SET EXERCISE: Echo part of the passage on MPEG-4 audio coding tools word for word. Begin at the words "The wideband CELP" and stop after "and music signals.)".

--- START EXCERPTED PASSAGE ---

Coding tools were tested under circumstances that assessed their strengths. The salient features of the MPEG-4 audio coding tools are briefly noted here.

When coding 5-channel material at 64 kb/s/channel (320 kbit/s) Advanced Audio Coding (AAC) Main Profile was judged to have “indistinguishable quality” (relative to the original) according to the EBU definition. When coding 2-channel material at 128 kbps both AAC Main Profile and AAC

Low Complexity Profile were judged to have “indistinguishable quality” (relative to the original) according to the EBU definition.

The two scaleable coders, CELP base with AAC enhancement, and TwinVQ base wth AAC enhancement both performed better than an AAC “multicast” operating at the enhancement layer bitrate, but not as good as an AAC coder operating at the total bitrate.

The wideband CELP coding tool showed excellent performance for speech-only signals. (The verification test result shown is for both speech and music signals.)

Bit Slice Arithmetic Coding (BSAC) provides a very fine step bitrate scalability. At the top of the scalability range it has no penalty relative to single-rate AAC, however at the bottom of the scale it has a slight penalty relative to single-rate AAC.

Relative to normal AAC, Low Delay AAC (AAC LD) provides equivalent subjective quality, but with very low on-way delay and only a slight increase in bit rate.

Narrowband CELP, TwinVQ and Harmonic Individual Lines and Noise (HILN) all have the ability to provide very high signal compression.

The Error Robustness (ER) tools provide equivalently good error robustness over a wide range of channel error conditions, and does so with only a modest overhead in bit rate. Verification test results suggest that the ER tools used with an audio coding system provide performance in error-prone channels that is “nearly as good” as the same coding system operating over a clear channel.

--- END EXCERPTED PASSAGE ---
--- START EXTRACTED DATA ---

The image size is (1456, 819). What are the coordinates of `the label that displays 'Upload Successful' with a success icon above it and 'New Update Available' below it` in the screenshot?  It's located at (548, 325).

--- END EXTRACTED DATA ---
--- START EXTRACTED DATA ---

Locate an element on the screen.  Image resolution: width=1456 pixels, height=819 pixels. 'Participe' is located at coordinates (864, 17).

--- END EXTRACTED DATA ---
--- START EXTRACTED DATA ---

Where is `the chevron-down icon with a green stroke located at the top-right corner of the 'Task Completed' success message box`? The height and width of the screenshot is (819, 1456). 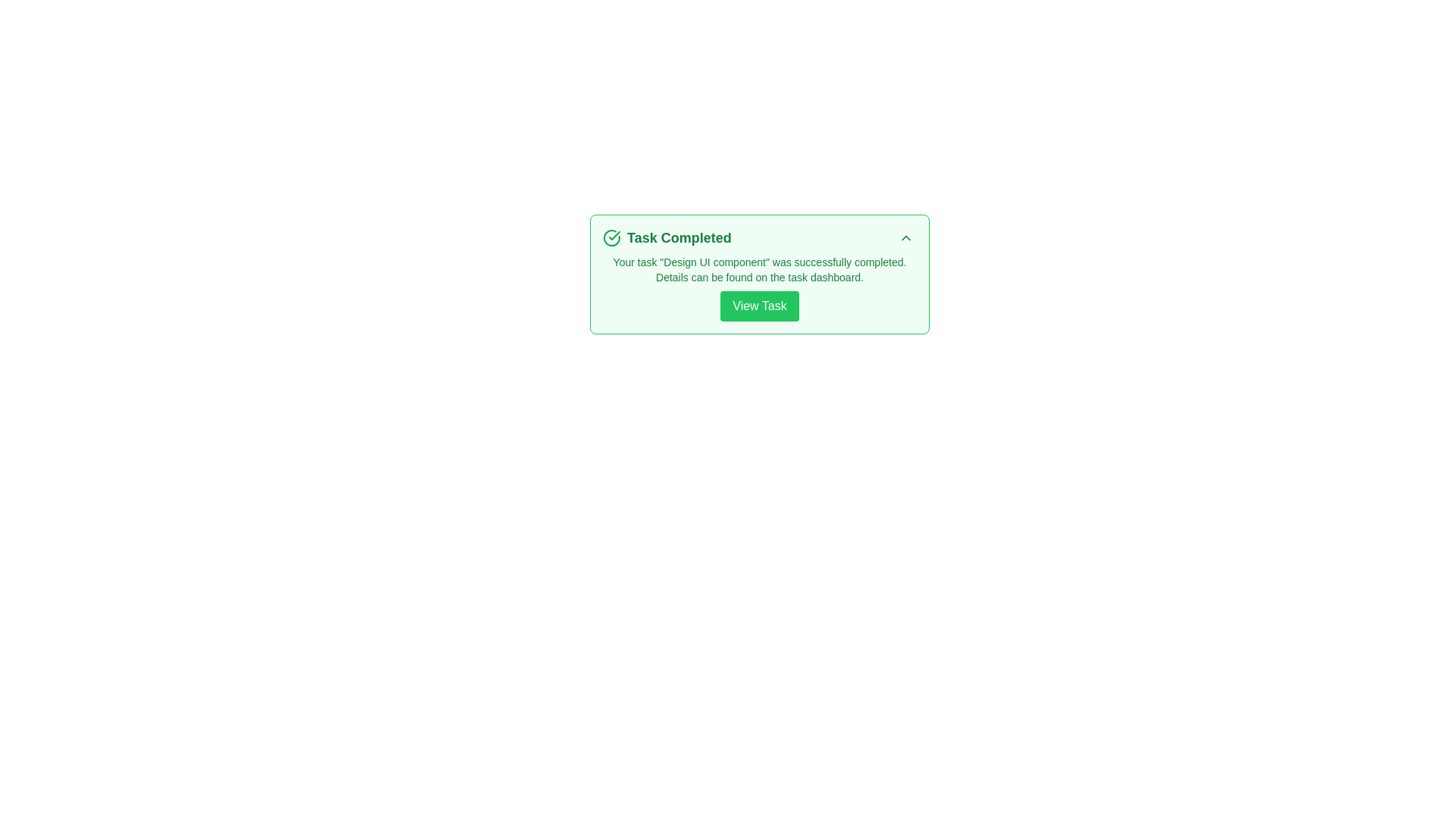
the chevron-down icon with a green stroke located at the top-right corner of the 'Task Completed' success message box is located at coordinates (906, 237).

--- END EXTRACTED DATA ---

RESPONSE TO THE EXERCISE:
The wideband CELP coding tool showed excellent performance for speech-only signals. (The verification test result shown is for both speech and music signals.)